05-3

<<< home | H79.2778 - Reading and Writing Electronic Text | W4-Barney is dead

I with you
You mood me
death a drawn sleep,
than a death big hug
and a than with me to some
least you say you have me too




I which you
You which me
nearly a making persist
areas a either big hug
and a “down “down me to death
sleep, you say you every me too




being when
from every
having weight amount,
sleep person loss mood
when Major other loss
nearly lose when with abuse Many




I being they
with twice can
plays, a think, colitis
gains a person lose when
when a noted being may and they
abate. that with make prior for with




Program does: My program this week is based on alpha_replace and attempts to exploit the absurd innocence of Barney, and cross it over with a dictionary built out of the DSM-IV section regarding major depression.
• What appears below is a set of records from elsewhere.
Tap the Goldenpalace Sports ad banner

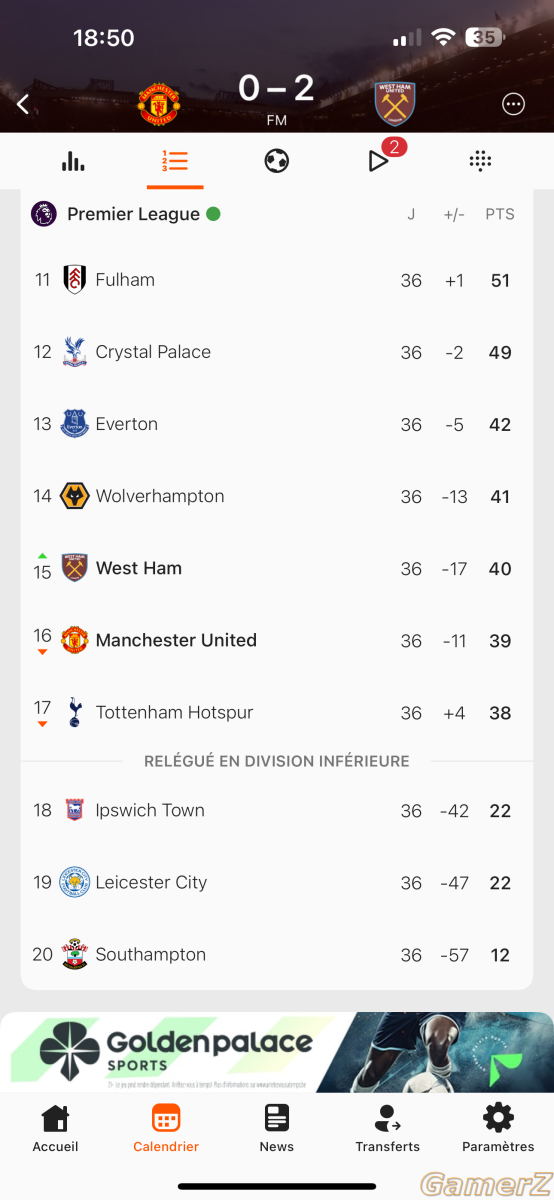point(277,1052)
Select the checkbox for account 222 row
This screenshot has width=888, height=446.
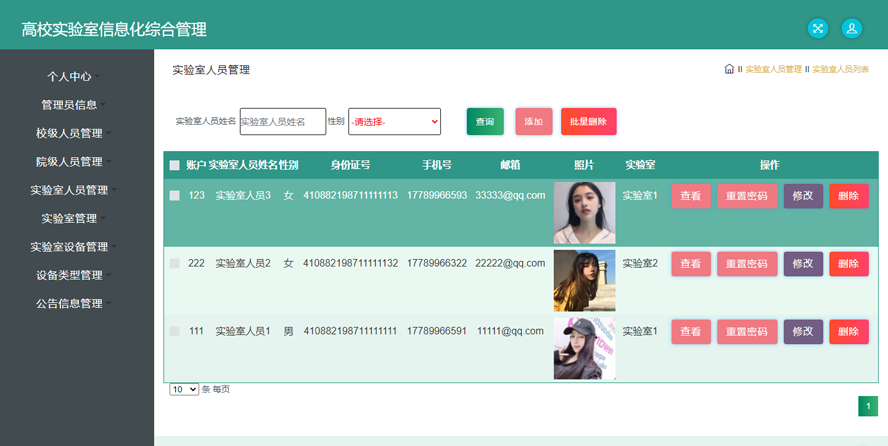pyautogui.click(x=175, y=263)
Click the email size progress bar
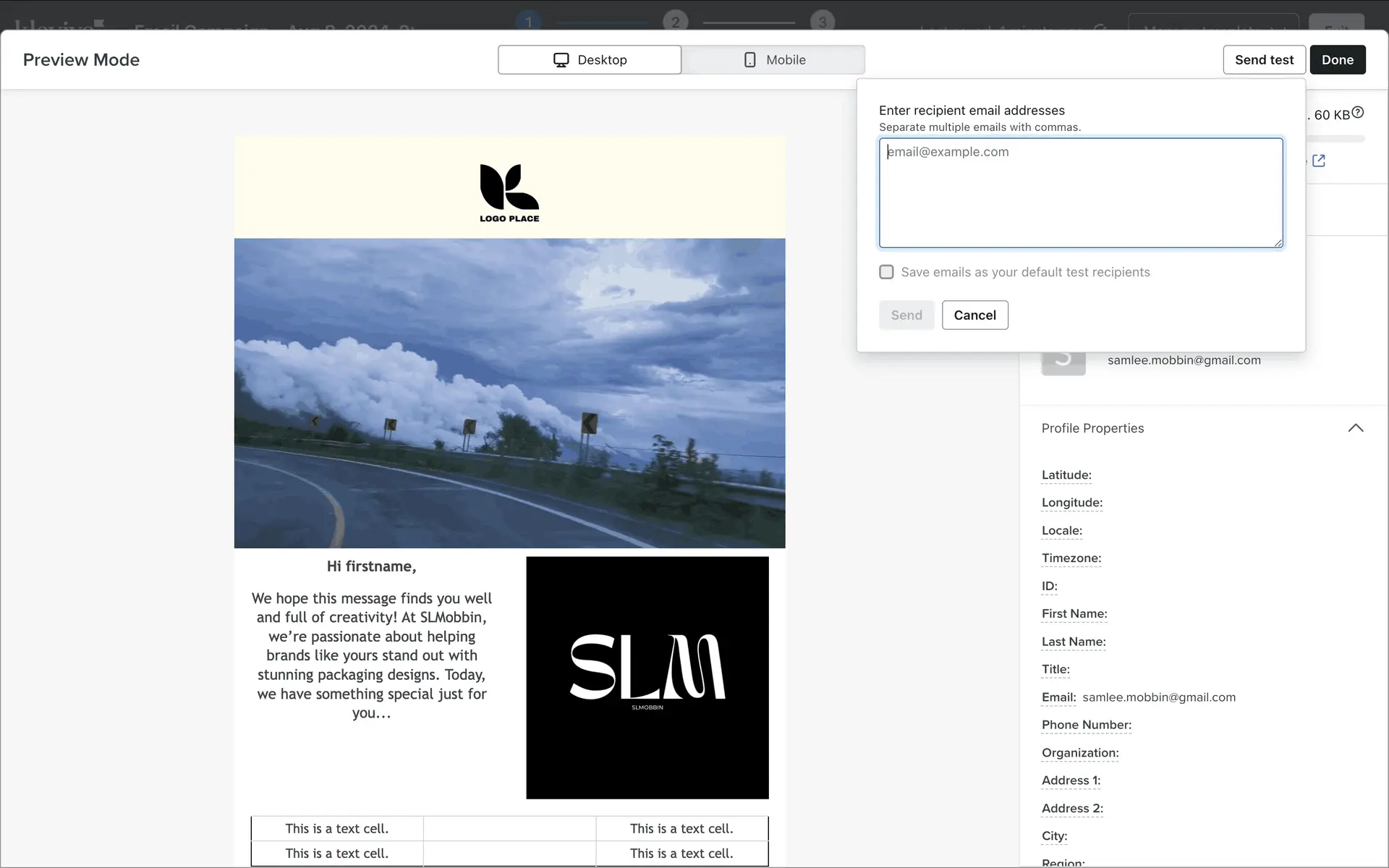This screenshot has width=1389, height=868. coord(1335,138)
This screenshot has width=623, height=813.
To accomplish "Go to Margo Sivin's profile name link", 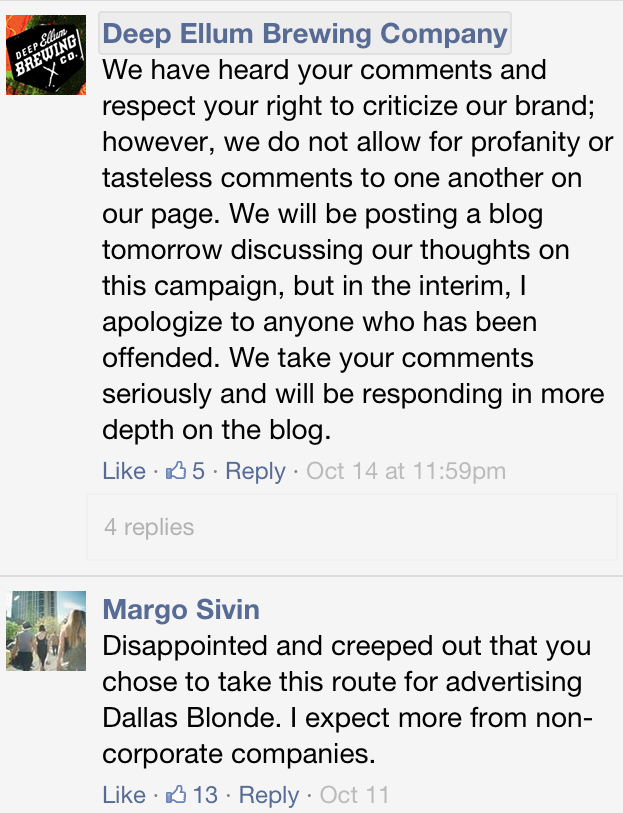I will (181, 609).
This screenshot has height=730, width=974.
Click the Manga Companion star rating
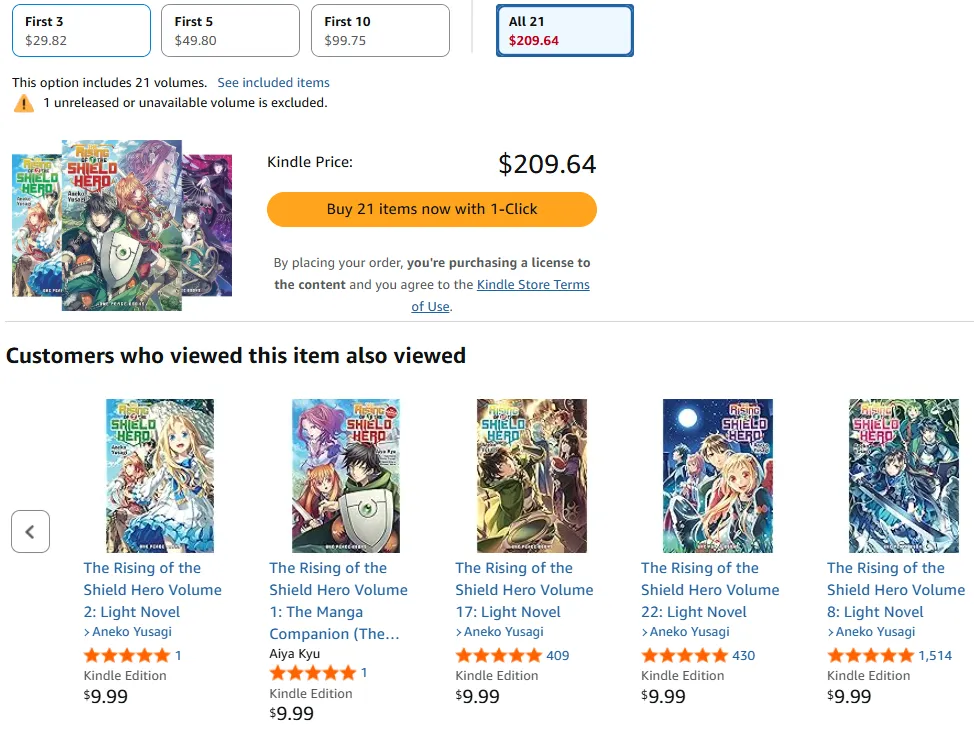pos(312,673)
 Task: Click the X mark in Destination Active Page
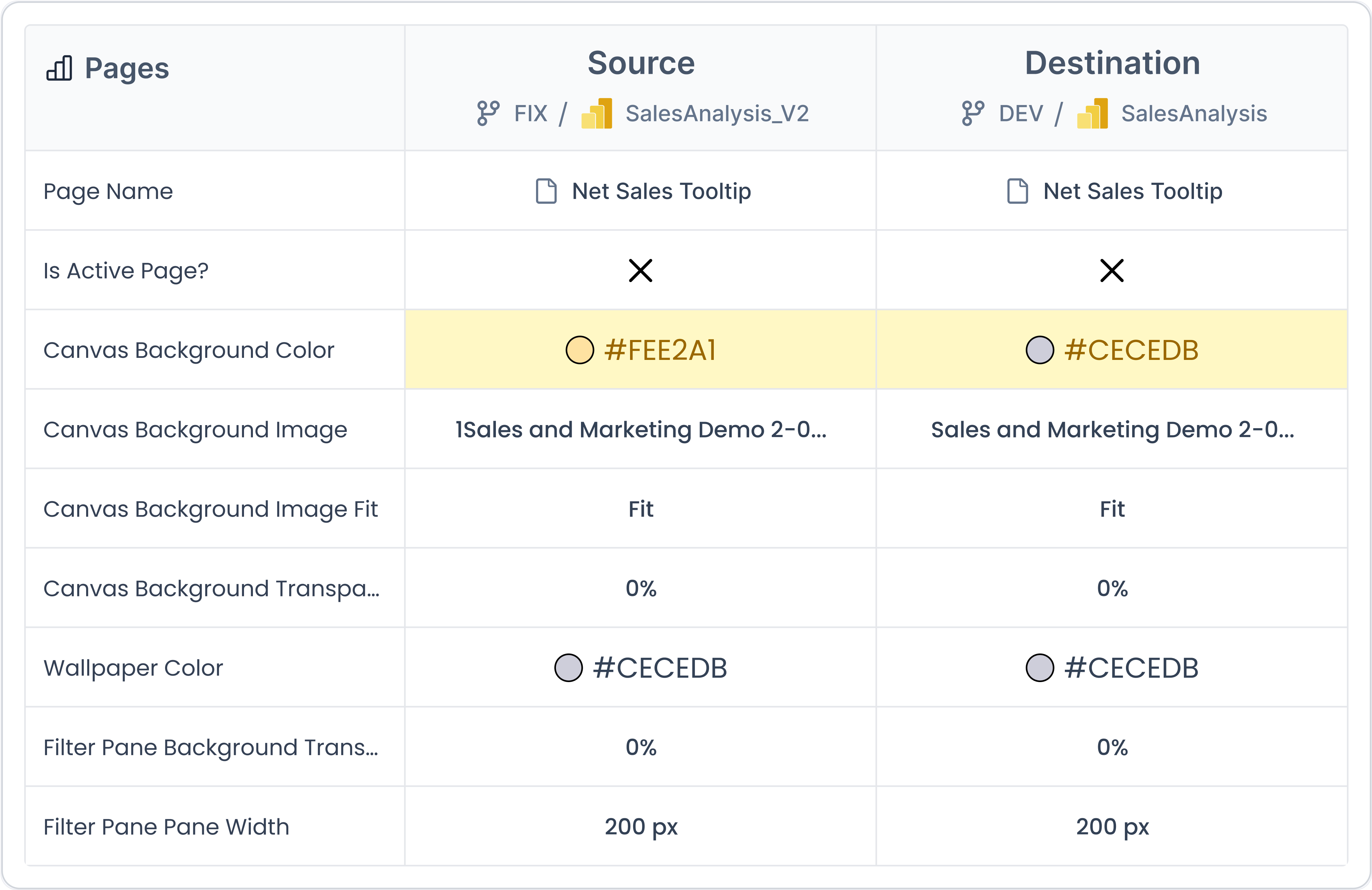coord(1112,270)
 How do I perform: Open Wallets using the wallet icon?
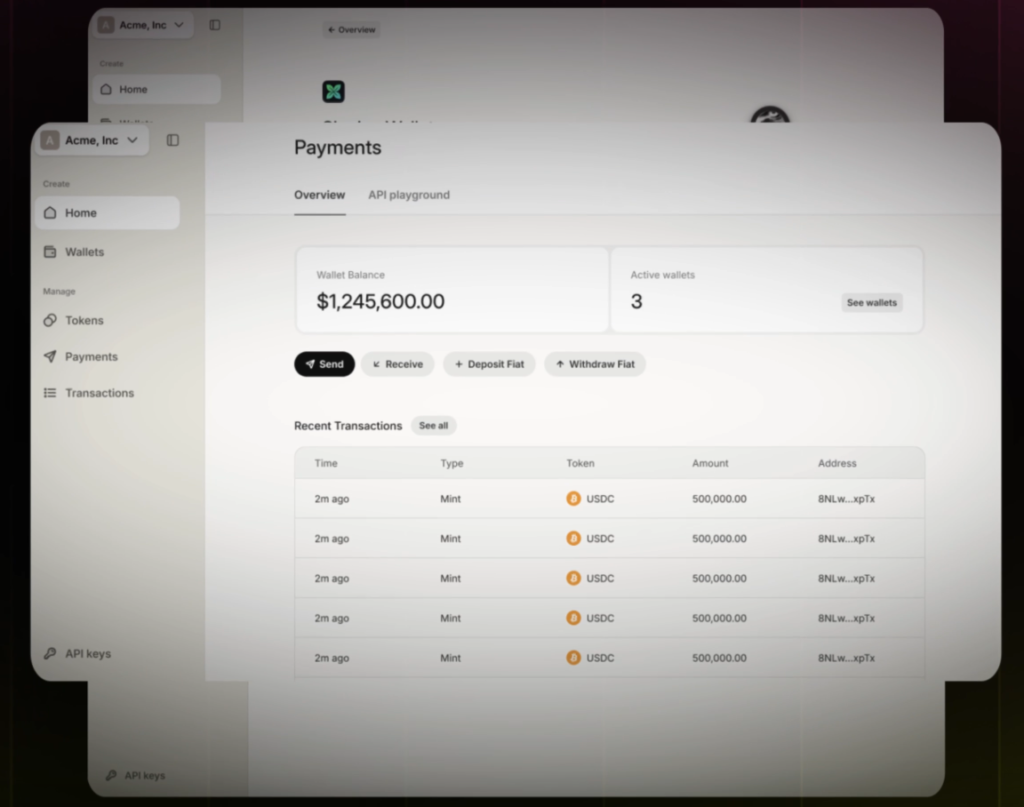click(48, 251)
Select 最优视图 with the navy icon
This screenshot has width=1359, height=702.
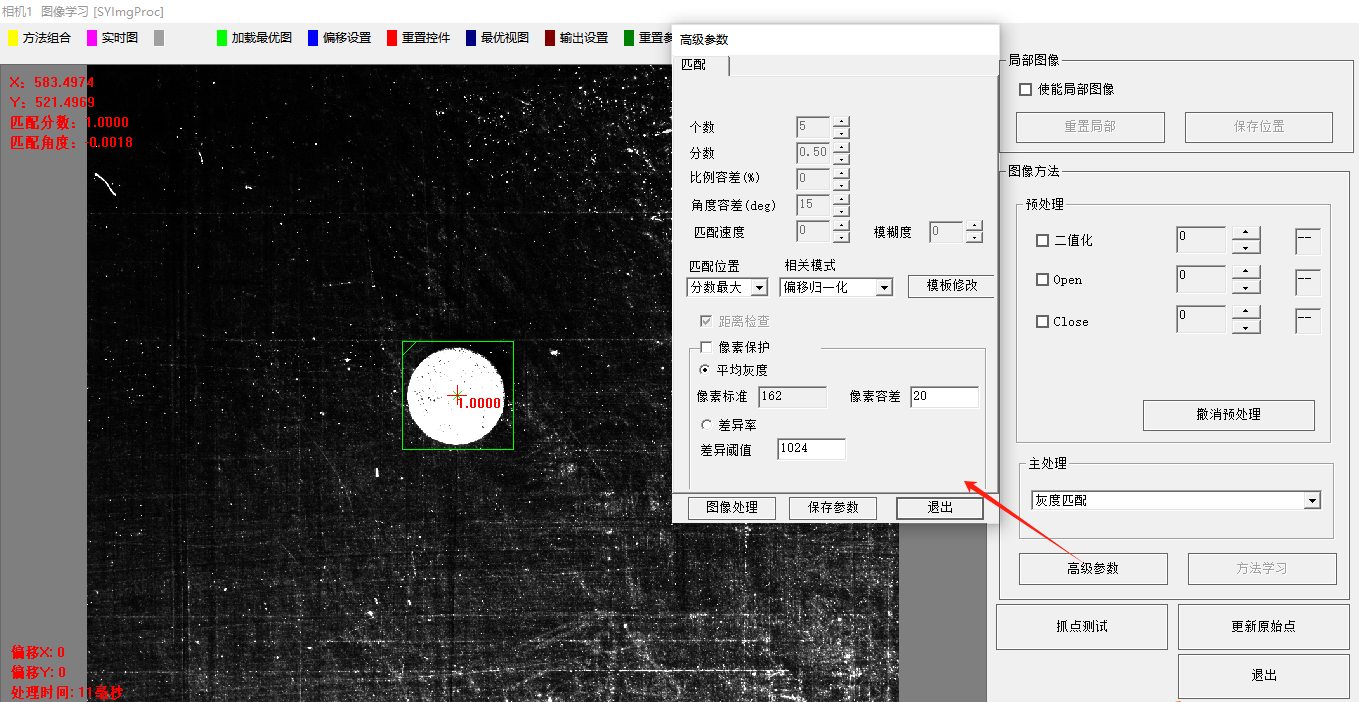(497, 38)
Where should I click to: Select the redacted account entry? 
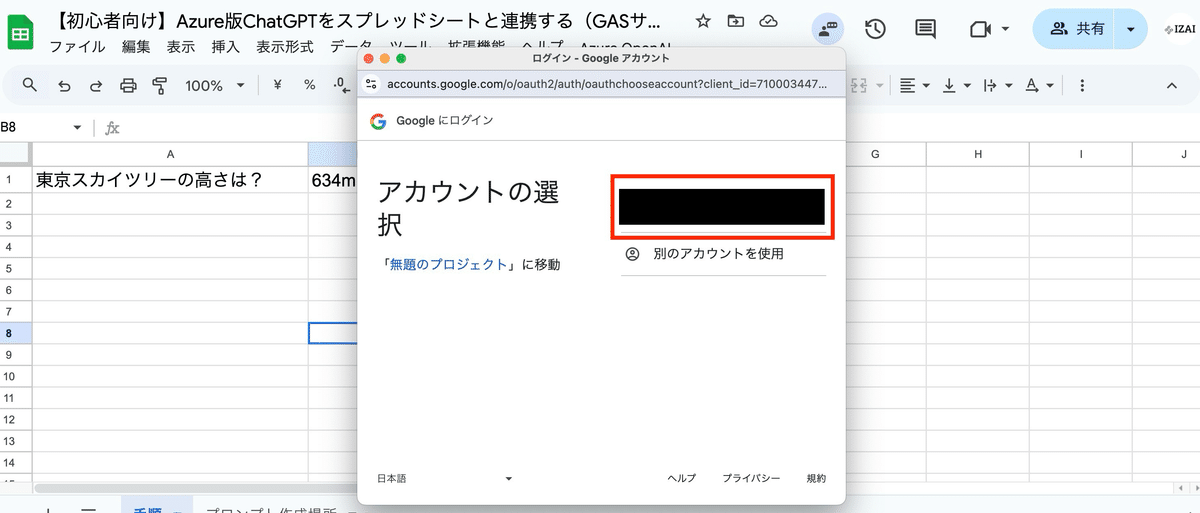[721, 207]
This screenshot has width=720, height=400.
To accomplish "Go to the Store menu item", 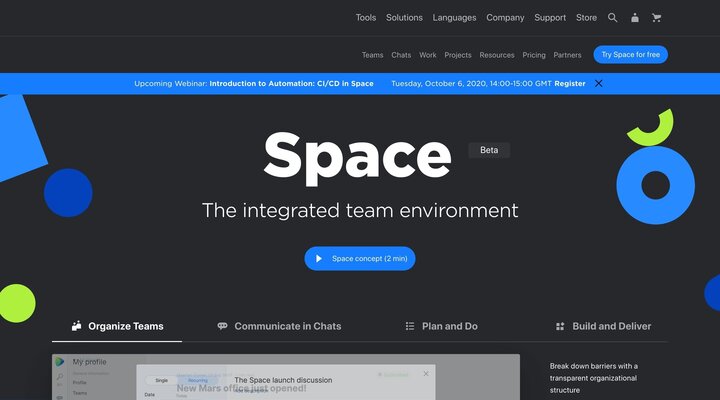I will click(586, 18).
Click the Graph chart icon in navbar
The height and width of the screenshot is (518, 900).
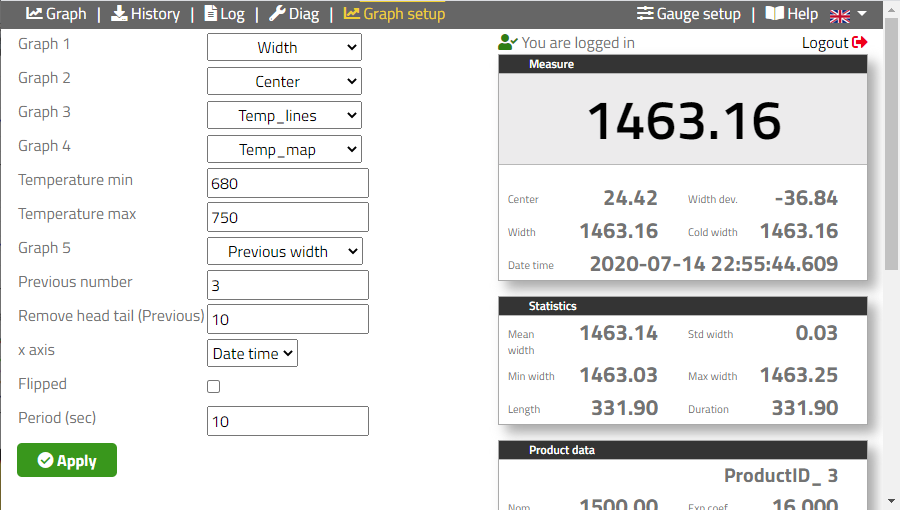34,14
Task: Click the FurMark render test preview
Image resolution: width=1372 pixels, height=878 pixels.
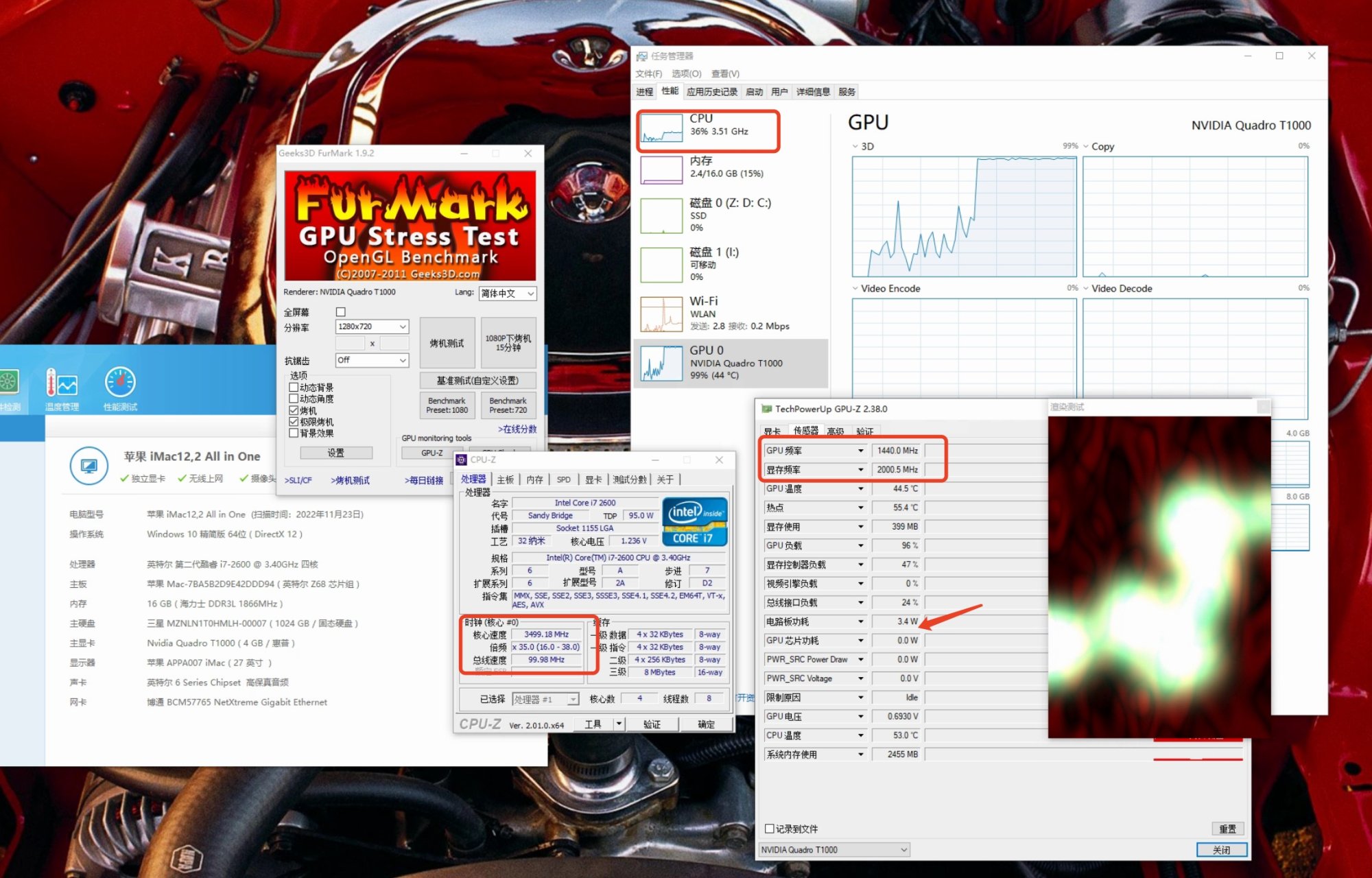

Program gets: input from an OCR version of the DSM chapter, breaks it into dictionary entries according to the number of letters in each word as keys, each key is assigned a list of words of the set key’s length. The program also reads in a file

Program outputs: and replaces words from the original song which are more than 2 characters long with those from the dictionary (the word taken from the dictionary is one character longer than the source word) and prints out a morbid ditty as an output. Filtering is performed on the values in the dictionary to remove frequently used words such as “Major”, due to the capricious nature of the OCR translation, further filtering is needed to remove the OCR’s faulty translation and other characters and sections mentioned in the text that impair the poetic nature of the outcome, regular expressions would probably help here…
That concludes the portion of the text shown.